Unfortunately, what I didn’t consider is that the surface of the slab was end grain. As a result, the epoxy bled beyond the worm holes. Rather than the nice distinct little dots that I had envisioned, I ended up with a bunch of ugly little blobs.
After thinking about it for a while I decided to disguise the, now blobs, by inlaying stars over them. I didn’t want the stars to look like I put them on with a stamp. So, to add interest I purposely drew the stars by hand to ensure that no two would be the same.
Then I scored around the edges with a small chisel and an Exacto knife.
Once I outlined the edges, I excavated most of the waste with a Dremel tool.
A Dremel is perfect for inlay work. Unfortunately, the Dremel base that I had was not. The base that I used is called a “Cut-Out” base and it is more suited for cutting holes in drywall than it is for very fine detail work. The problem is that it is difficult to make fine, or repeatable, depth adjustments. As a result, the excavations were a bit deeper than I would have liked. No biggie, but I would rather have used a higher quality base.
I used a small chisel and a detail knife to clean up the star recesses after roughing them out with the Dremel.
The detail knife was absolutely perfect for this task! The one that I use is similar to, but not exactly like the one in the link.
I masked the stars off with some really high-quality masking tape.
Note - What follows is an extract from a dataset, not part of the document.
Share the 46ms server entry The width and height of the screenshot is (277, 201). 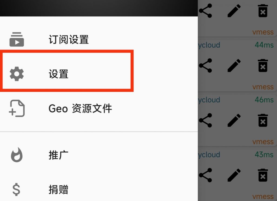(205, 120)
It worked well for this job, but after reading the reviews I am not sure if it was the “best” product for the job.
I was a little leery off epoxy after the problems I just had with it so I decided to use something different. I have had very good luck with a water based grain filler called Crystalac, so I decided to use that instead.
I used regular Rit dye that I bought at the grocery store to dye the Crystalac and it worked great!
Crystalac works great for filling grain, but it is not intended for filling these relatively large recesses. The downside was that it tended to shrink back and I had to apply multiple layers to bring it level with the surface.
I am very happy with how they turned out. The end result was not only good, but it turned out to be a real conversation starter!
Please check out my other articles on the Slab Coffee Table:
- Carve and Texture a “Tree Trunk” Table Base
- Constructing a Coopered Table Base
- How to Flatten a Wood Slab with a Router
I hope you liked my article and I would greatly appreciate it if you would leave a comment to let me know what you think of it!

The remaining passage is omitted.